→ **Given data**
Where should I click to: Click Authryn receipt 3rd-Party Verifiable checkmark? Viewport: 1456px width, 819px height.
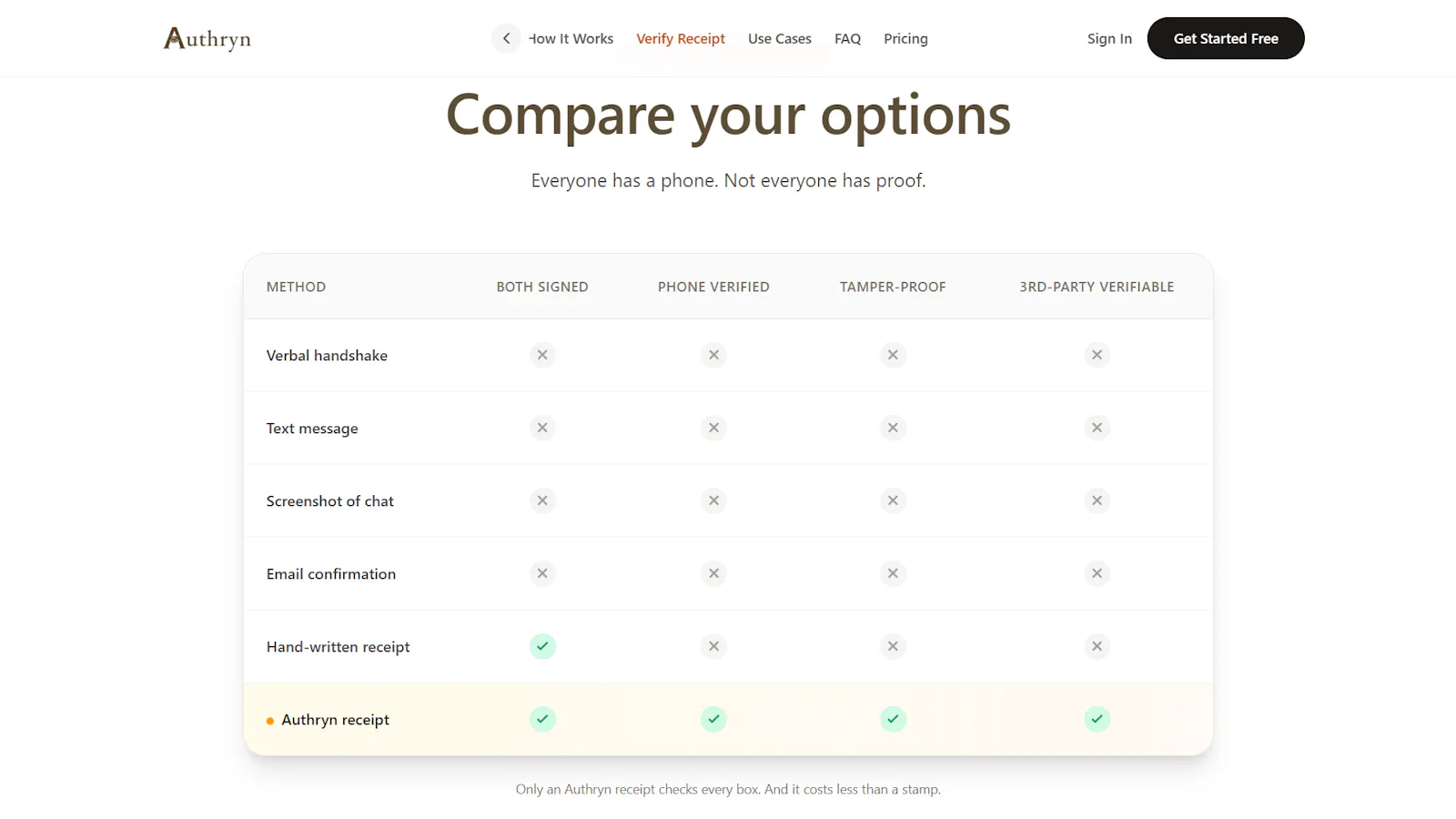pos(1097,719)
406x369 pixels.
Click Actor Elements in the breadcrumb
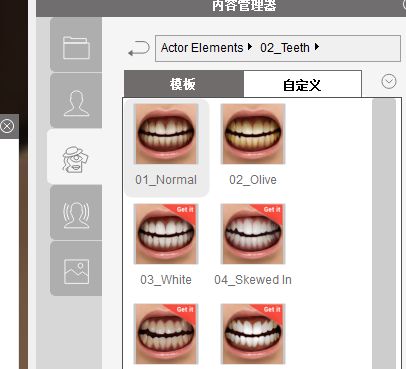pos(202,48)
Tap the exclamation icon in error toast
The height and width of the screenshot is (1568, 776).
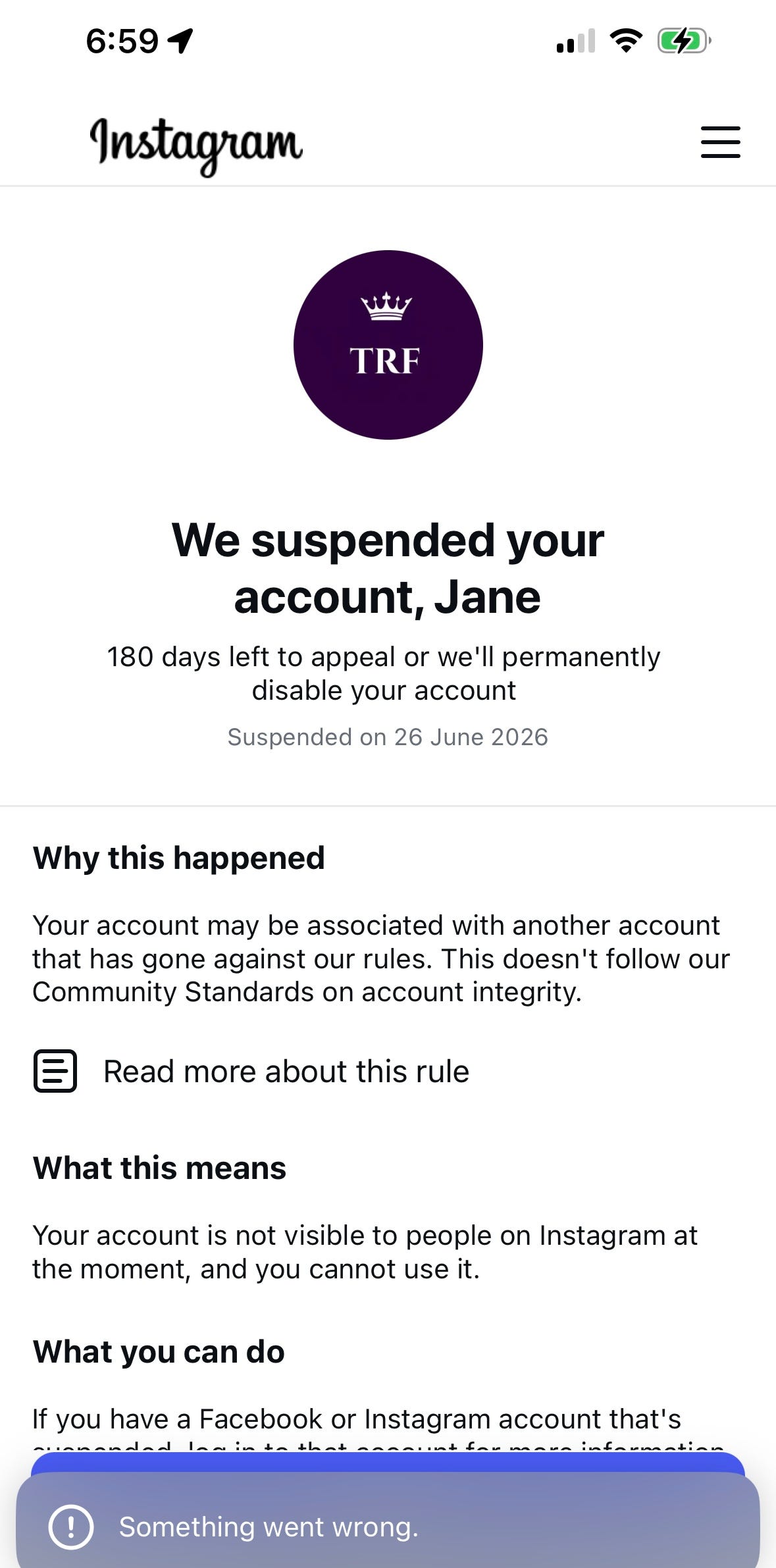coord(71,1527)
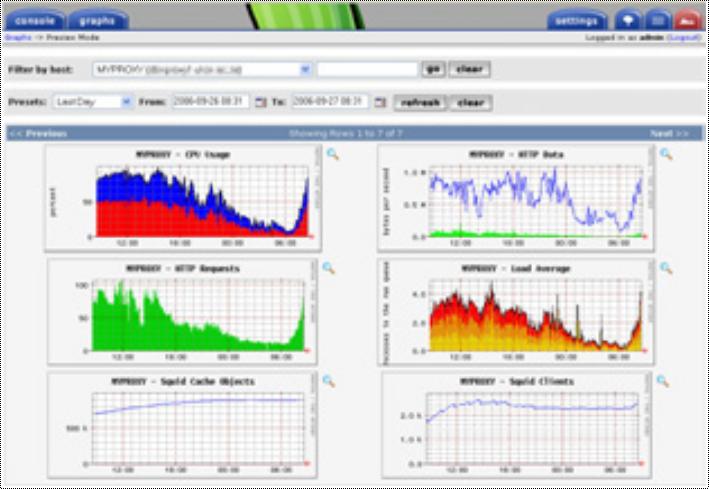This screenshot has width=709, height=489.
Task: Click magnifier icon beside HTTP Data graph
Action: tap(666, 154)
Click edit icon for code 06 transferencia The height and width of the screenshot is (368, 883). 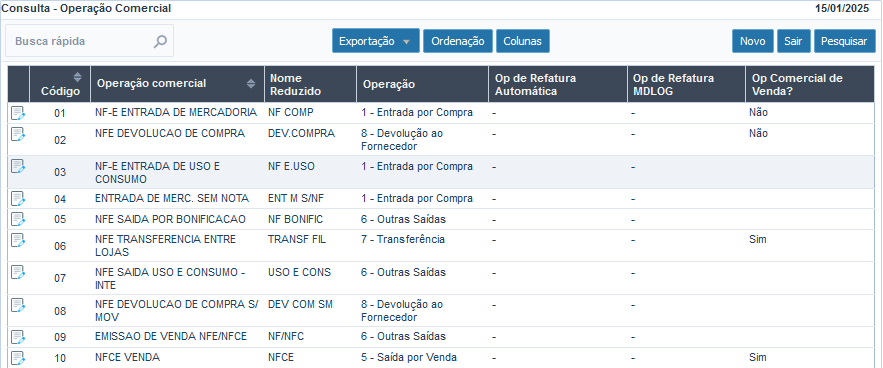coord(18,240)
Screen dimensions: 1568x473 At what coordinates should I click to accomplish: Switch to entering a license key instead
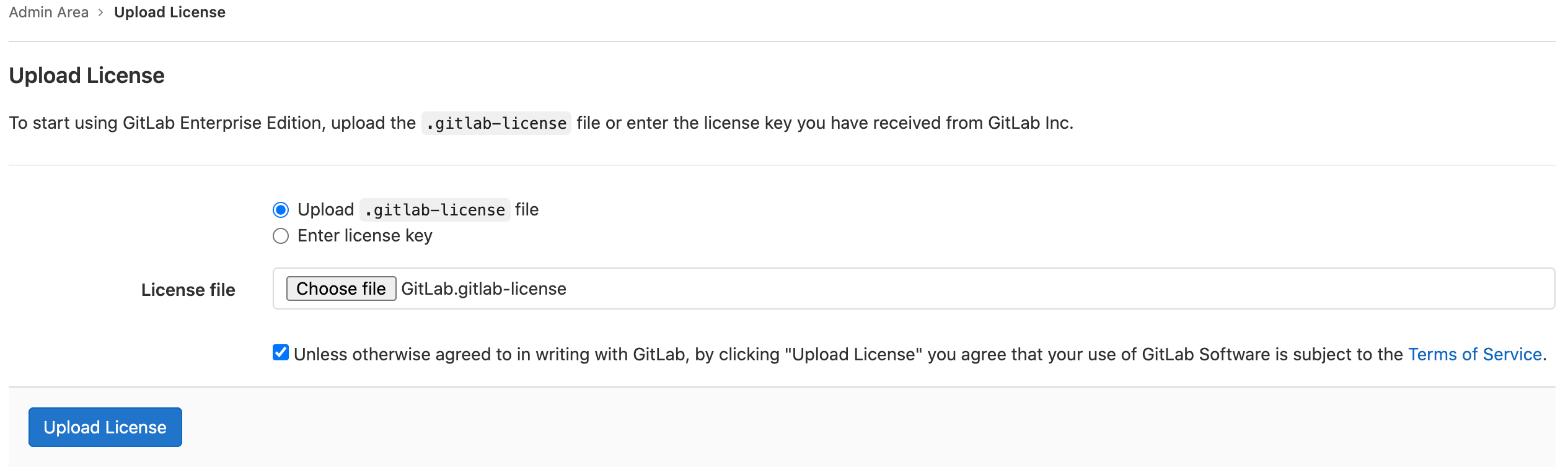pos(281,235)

→ **What to produce**
Starting at the line containing "Screen dimensions: 1568x473" and ending at the end of the records, rewrite every line, requests included, with each coordinate in the answers multiplied by 1.75 and rounded to the nearest whole number, halves rounded up. Leave the pictures out.

→ **Final result**
Screen dimensions: 1568x473 At what coordinates should I click to accomplish: Switch to entering a license key instead
pos(492,411)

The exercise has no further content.